EXERCISE | Lines before the one containing "Open the Environment menu" are left out; that line and all after it, through the end of the records, must be transcribed exactly.

BEGIN INFORMATION SUPPLIED

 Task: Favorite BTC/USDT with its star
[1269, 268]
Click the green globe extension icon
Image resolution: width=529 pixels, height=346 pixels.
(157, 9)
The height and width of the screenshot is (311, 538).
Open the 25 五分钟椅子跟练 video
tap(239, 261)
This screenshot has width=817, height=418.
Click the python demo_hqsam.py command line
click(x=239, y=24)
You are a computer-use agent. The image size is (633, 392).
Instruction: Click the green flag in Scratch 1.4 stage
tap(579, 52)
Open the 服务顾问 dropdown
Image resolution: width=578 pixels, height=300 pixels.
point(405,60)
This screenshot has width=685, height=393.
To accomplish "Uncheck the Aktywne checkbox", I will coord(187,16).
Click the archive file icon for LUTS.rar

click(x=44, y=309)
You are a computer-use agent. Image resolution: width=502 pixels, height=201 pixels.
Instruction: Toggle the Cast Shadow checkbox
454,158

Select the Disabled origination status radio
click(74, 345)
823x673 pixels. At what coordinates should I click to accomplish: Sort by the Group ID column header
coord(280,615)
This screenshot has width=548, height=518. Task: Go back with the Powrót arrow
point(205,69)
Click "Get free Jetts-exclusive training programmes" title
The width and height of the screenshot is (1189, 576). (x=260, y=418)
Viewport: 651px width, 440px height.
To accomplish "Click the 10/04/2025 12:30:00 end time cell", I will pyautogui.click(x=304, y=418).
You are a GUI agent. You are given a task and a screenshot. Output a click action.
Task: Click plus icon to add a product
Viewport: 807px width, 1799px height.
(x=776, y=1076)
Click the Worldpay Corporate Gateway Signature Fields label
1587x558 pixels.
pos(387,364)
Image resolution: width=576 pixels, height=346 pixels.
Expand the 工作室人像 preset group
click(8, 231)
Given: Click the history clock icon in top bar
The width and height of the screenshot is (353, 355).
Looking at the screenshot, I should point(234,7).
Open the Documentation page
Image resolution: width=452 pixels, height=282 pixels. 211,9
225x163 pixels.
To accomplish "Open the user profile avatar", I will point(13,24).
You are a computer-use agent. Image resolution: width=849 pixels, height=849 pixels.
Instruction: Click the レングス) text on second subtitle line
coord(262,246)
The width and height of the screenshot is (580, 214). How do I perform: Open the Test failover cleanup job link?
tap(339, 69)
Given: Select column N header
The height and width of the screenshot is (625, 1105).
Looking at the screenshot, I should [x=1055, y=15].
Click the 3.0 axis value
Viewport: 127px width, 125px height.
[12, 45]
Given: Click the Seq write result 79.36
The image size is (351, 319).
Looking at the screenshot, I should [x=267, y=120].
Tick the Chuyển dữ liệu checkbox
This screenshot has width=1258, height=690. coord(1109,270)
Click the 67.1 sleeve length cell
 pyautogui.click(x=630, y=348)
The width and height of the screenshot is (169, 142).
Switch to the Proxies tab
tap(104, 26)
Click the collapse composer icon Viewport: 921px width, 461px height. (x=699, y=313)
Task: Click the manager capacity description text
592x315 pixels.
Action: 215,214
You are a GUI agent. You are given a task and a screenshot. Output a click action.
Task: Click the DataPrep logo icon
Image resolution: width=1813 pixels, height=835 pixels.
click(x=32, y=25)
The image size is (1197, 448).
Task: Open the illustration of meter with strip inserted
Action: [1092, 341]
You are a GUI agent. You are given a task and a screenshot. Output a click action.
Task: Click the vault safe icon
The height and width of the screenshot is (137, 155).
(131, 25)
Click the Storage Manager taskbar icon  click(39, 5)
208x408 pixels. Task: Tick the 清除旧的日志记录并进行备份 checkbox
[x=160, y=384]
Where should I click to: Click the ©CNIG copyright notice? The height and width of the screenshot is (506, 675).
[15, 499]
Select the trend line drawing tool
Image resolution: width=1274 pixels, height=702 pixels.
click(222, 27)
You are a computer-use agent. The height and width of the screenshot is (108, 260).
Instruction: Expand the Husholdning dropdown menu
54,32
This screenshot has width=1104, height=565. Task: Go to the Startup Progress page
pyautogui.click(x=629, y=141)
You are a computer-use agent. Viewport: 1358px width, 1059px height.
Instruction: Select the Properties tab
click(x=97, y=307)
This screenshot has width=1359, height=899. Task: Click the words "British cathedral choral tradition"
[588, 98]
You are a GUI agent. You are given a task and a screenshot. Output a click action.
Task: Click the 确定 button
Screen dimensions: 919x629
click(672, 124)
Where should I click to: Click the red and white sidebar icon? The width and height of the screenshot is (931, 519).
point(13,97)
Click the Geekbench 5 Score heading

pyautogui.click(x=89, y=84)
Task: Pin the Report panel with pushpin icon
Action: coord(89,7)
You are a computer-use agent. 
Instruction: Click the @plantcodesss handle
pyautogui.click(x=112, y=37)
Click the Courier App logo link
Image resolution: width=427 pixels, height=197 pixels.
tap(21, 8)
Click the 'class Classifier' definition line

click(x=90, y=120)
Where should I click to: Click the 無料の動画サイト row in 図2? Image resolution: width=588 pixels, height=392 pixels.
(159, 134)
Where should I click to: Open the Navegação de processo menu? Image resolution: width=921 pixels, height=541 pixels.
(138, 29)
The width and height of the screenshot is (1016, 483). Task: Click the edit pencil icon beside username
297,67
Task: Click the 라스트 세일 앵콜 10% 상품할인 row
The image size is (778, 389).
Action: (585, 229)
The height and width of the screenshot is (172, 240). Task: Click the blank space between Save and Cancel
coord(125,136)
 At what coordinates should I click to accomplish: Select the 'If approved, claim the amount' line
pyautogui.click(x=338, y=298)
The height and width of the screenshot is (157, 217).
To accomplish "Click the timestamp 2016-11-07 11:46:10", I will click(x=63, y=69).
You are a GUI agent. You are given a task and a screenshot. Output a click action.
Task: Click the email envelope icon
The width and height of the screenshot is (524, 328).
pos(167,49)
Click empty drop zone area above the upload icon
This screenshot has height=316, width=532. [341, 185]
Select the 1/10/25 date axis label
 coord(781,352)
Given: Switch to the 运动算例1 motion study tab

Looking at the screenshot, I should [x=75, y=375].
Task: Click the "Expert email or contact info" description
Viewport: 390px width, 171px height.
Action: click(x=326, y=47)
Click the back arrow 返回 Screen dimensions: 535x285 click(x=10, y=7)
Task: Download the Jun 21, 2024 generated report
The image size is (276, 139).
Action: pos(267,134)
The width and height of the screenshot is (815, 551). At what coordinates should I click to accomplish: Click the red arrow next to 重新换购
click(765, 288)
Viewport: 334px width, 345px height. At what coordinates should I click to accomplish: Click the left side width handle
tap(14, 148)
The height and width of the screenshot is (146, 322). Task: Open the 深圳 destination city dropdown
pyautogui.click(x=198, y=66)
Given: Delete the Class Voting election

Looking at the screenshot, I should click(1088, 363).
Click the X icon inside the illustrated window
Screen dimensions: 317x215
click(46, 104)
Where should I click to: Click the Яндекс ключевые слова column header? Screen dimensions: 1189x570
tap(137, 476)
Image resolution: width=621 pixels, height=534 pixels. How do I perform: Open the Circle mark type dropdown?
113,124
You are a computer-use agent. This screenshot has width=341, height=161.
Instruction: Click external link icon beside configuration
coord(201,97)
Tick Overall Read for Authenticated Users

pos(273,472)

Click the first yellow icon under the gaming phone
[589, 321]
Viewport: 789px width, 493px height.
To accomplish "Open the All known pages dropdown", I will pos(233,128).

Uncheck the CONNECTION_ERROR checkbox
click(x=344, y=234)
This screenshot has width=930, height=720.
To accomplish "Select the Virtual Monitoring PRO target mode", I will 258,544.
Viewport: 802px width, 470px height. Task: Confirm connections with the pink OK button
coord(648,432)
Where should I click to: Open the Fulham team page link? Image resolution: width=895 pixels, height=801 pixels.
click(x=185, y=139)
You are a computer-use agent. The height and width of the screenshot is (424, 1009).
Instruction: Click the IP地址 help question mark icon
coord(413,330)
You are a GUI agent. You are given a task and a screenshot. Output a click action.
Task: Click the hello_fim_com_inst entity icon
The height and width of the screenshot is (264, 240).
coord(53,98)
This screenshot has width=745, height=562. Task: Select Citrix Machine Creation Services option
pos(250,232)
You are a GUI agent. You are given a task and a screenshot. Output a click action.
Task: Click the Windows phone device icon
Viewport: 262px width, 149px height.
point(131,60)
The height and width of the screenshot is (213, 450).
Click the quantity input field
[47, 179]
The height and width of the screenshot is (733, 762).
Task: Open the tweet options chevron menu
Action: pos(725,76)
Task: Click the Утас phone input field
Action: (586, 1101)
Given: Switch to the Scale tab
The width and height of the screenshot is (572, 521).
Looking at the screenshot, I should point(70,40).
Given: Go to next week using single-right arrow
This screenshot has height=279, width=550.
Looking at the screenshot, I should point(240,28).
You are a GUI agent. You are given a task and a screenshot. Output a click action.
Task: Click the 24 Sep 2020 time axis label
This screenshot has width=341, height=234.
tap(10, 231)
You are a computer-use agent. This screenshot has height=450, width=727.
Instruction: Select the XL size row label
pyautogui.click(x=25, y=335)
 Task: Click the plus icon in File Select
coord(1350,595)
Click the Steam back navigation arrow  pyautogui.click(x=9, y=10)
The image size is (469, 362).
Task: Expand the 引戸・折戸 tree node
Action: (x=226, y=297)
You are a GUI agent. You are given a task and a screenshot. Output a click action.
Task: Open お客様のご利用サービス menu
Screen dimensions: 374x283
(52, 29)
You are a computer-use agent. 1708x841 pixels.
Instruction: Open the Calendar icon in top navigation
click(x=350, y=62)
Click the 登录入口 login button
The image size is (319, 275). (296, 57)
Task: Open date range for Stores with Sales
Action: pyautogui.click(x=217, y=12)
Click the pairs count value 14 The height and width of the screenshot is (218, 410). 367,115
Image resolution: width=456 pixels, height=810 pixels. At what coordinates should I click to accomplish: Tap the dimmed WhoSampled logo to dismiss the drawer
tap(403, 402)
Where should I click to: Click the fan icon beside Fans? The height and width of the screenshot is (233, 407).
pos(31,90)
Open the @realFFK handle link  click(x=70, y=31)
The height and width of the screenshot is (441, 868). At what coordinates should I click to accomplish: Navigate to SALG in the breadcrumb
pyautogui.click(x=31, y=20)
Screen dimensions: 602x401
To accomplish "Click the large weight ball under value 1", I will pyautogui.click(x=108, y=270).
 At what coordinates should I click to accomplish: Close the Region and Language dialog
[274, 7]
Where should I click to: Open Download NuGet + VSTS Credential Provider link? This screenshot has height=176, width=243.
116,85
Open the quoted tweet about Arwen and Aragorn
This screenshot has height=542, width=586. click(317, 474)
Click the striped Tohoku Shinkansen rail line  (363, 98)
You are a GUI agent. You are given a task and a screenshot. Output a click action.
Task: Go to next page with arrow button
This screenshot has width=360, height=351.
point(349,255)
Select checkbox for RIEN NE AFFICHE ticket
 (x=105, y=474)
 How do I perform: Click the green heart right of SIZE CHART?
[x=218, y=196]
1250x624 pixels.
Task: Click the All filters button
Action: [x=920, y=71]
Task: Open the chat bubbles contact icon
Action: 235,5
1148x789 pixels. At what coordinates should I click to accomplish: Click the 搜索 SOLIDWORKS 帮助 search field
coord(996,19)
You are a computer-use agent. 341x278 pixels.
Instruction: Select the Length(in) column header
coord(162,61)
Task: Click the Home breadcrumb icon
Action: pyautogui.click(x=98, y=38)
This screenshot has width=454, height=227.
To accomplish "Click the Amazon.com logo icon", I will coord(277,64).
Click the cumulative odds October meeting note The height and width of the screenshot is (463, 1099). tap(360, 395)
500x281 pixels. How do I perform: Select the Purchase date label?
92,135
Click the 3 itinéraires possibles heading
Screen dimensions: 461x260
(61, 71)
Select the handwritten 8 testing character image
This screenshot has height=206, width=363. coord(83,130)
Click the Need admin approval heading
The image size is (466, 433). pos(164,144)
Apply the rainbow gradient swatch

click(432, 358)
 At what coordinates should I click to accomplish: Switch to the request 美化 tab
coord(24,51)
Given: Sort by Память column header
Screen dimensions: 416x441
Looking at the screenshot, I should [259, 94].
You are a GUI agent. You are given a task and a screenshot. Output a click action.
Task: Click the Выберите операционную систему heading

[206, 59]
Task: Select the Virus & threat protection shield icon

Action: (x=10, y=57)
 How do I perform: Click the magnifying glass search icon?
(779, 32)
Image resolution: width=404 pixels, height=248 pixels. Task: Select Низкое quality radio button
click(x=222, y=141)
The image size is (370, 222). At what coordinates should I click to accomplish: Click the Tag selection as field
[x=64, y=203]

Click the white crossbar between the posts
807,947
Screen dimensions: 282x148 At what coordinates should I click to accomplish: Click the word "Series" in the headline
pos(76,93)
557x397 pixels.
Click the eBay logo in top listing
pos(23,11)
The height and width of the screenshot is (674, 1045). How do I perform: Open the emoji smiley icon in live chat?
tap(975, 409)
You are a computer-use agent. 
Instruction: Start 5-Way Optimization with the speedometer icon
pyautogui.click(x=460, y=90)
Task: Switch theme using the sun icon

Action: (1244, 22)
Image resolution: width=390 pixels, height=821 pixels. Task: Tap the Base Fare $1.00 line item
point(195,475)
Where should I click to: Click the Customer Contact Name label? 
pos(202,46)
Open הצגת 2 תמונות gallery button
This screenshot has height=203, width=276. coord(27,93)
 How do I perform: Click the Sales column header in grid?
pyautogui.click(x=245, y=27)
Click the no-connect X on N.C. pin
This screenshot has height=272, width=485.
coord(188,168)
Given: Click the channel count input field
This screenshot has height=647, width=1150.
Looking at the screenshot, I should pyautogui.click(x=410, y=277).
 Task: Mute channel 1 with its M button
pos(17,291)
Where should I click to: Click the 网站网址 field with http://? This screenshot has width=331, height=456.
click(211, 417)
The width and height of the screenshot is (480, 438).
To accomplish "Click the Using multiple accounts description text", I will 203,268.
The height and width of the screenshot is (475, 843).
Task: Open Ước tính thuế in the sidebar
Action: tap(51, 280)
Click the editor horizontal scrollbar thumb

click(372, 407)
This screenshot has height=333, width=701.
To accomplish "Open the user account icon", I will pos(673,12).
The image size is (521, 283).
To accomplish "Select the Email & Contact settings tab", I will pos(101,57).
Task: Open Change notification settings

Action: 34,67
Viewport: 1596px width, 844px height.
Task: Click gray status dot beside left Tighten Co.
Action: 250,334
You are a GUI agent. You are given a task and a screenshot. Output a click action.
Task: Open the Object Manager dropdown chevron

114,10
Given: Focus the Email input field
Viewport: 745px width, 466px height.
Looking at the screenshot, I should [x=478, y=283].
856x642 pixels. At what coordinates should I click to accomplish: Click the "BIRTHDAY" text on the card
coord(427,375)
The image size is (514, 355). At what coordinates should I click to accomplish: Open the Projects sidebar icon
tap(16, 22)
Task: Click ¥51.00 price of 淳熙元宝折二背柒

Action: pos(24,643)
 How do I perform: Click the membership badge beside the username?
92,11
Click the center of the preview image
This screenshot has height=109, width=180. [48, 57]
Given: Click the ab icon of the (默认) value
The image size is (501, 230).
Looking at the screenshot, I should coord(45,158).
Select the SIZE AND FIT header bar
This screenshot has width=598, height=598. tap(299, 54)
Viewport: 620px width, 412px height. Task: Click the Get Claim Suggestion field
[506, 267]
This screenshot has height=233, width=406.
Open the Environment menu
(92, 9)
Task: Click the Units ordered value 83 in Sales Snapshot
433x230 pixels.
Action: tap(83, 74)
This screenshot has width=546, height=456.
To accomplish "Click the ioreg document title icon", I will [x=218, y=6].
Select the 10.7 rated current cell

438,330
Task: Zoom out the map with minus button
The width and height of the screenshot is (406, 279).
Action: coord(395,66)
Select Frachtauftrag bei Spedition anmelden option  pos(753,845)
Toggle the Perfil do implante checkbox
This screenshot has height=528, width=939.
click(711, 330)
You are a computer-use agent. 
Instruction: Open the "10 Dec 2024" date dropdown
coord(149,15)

END INFORMATION SUPPLIED

RESPONSE TO THE TASK |
Open the Environment menu
(92, 9)
Task: Click the Units ordered value 83 in Sales Snapshot
433x230 pixels.
Action: tap(83, 74)
This screenshot has width=546, height=456.
To accomplish "Click the ioreg document title icon", I will [x=218, y=6].
Select the 10.7 rated current cell

438,330
Task: Zoom out the map with minus button
The width and height of the screenshot is (406, 279).
Action: coord(395,66)
Select Frachtauftrag bei Spedition anmelden option  pos(753,845)
Toggle the Perfil do implante checkbox
This screenshot has height=528, width=939.
click(711, 330)
You are a computer-use agent. 
Instruction: Open the "10 Dec 2024" date dropdown
coord(149,15)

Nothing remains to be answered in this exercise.